The most simple definition of an uptrend, without introducing fancy jargon or indicators, is higher highs and higher lows.  Like many technicians, I do use a moving average or two, which can help us smooth out the noise and keep us focused on the bigger picture, especially when using a higher frequency chart like the two daily charts below.  The 50-day moving average (green) is a simple average of the last 50-days of price activity.  Many will talk about crossovers of moving averages (me included!) but I do tend to prefer using the slope of the average itself.  Is the moving average rising?  Is it falling?
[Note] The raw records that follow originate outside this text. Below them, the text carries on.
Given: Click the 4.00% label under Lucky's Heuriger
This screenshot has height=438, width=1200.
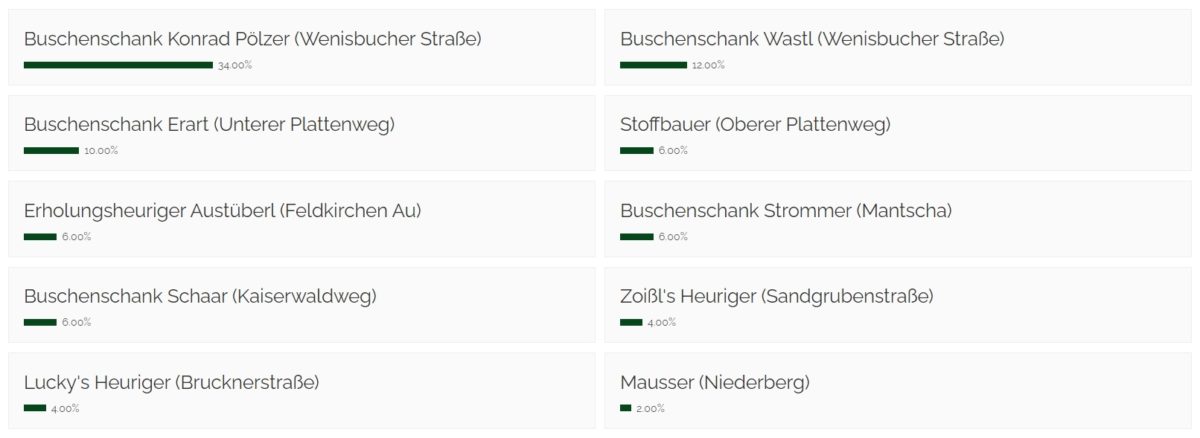Looking at the screenshot, I should click(65, 409).
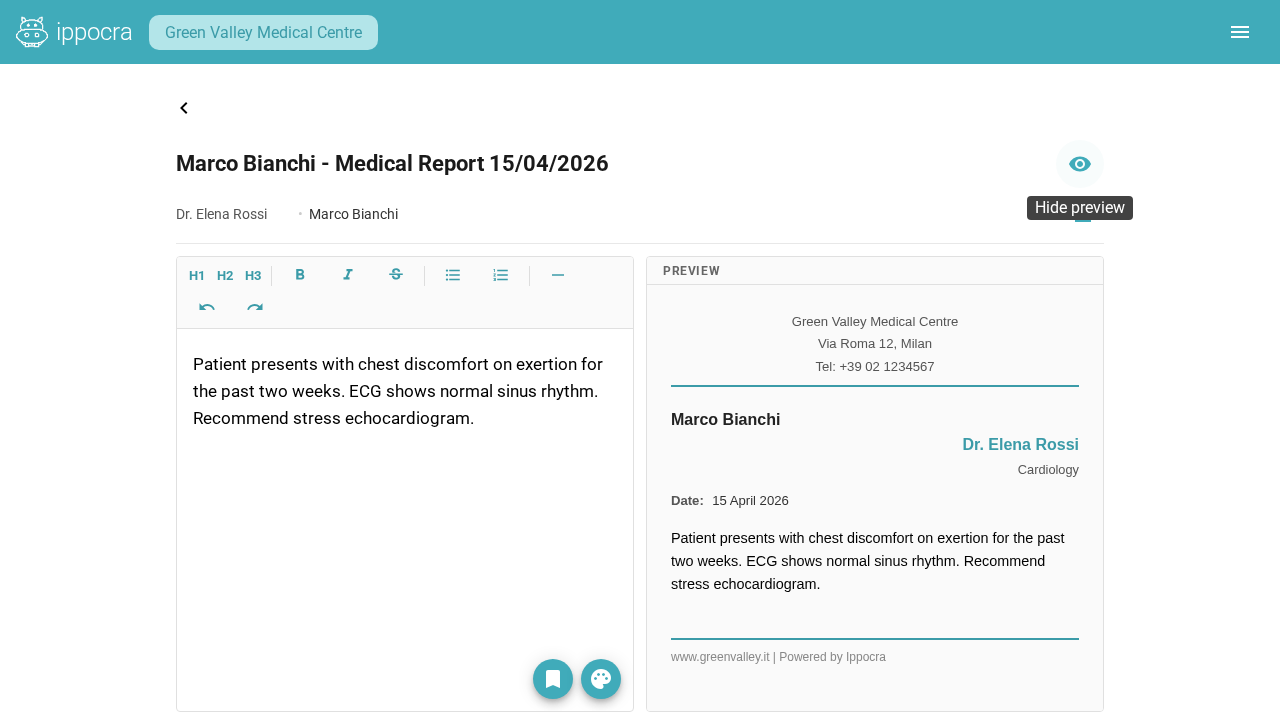Open Green Valley Medical Centre selector

[263, 32]
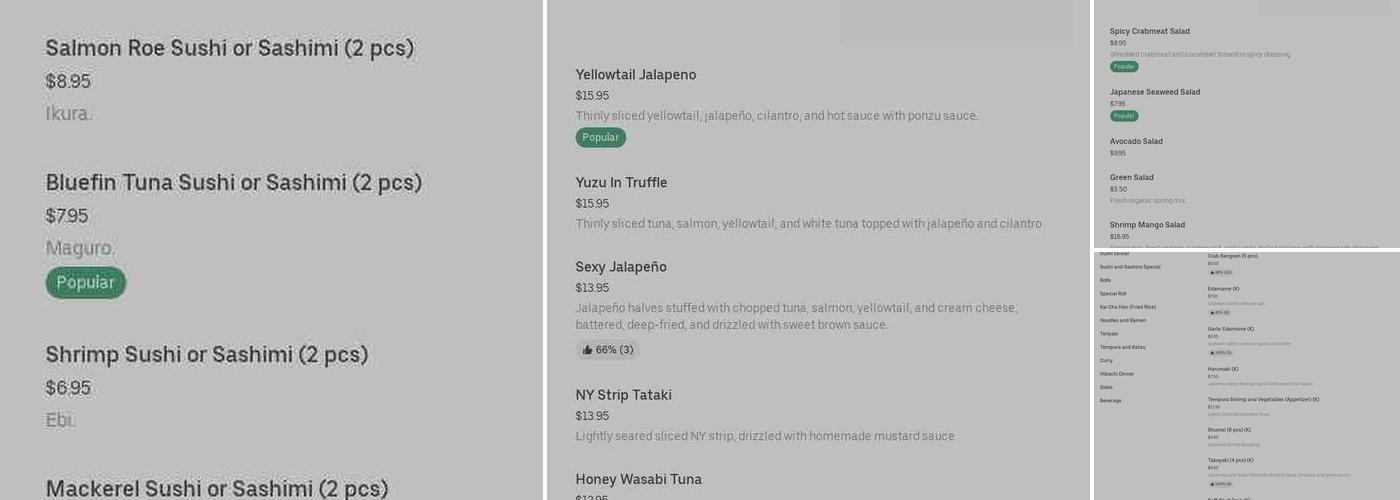
Task: Open the Avocado Salad item
Action: point(1136,142)
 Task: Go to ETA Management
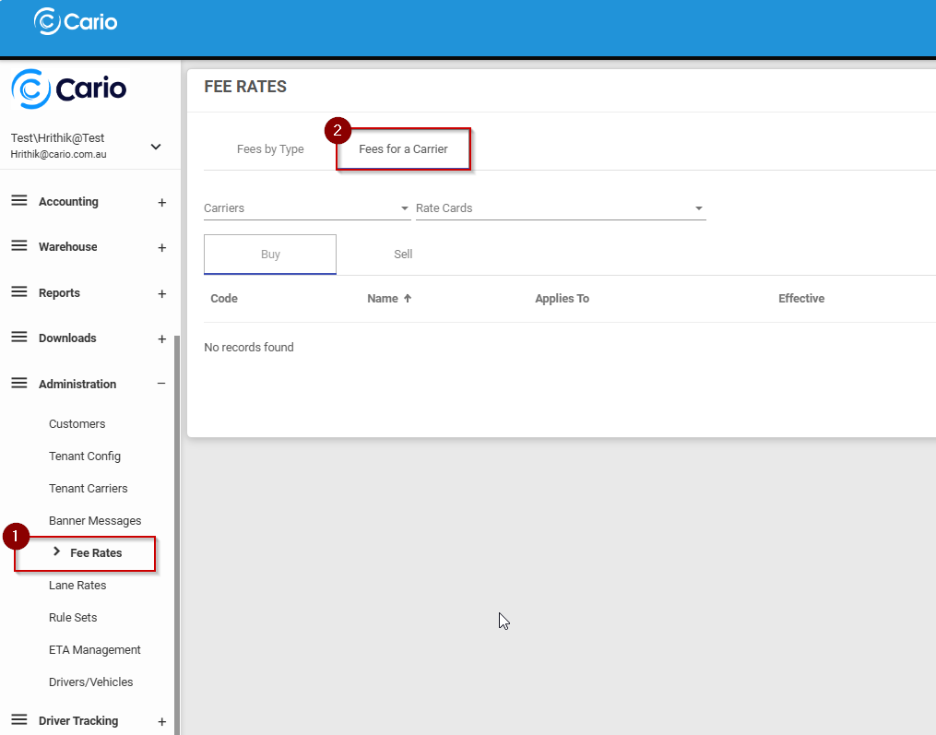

If stocks, or in the case, the ARK Internet ($ARKW) and ARK Fintech ($ARKF) ETFs are both above a rising 50-day moving average, I see uptrends.  I also see (green circles) that have both recently pulled back to that 50-day moving average, which happens to also be above the last summer ’23 highs, which I like to see. At this juncture, with many areas experiencing pullbacks, spotting the pullbacks that remain above prior levels, and above rising moving averages are preferred in my view.

4/ Uranium Prices

There are lots of investors that will shy away from using simple tools like charts to help guide their decision-making.  But charts can empower us to spot, identify and invest in uptrends (and get out of downtrends).  Even for a complete novice to technical analysis, let’s conduct a simple “back of the room test”.  Looking at the chart below (from the back of your room), I’ll bet you find no doubt that the price of physical uranium is in an uptrend.  If you have to squint to figure out if the chart is going up, it’s probably not.  If you’re new to chart reading, use the back of the room test.  Plot the charts of your holdings and gain new perspectives.  I always like to point out, that if you want your portfolio to rise, you’d might as well own stocks and securities that are rising.

5/ Coal vs. Clean Energy

Many investors will embrace a narrative in effort to make sense of their investment strategy.  A narrative can help one feel good and rational about their investment choices and have conviction about their decisions.  The problem with narratives is that they can stand in stark contrast to reality on the investment landscape.  Here’s a case in point.  We’re told by our governments that dirty energy like coal must be eliminated and replaced with clean energy and a lot of people think that sounds reasonable.  But what do the charts say?  On the left, a basket of 7 coal stocks has been in strong uptrend as investor demand for the shares far overwhelms the supply of willing sellers.  In contrast, on the right-side (below), we see the Invesco Clean Energy ($PBW) ETF, which has been in a strong and persistent downtrend over the same time period.  I think narratives provide more entertainment value and usefulness and will take what the charts tell me every single time, as an investor.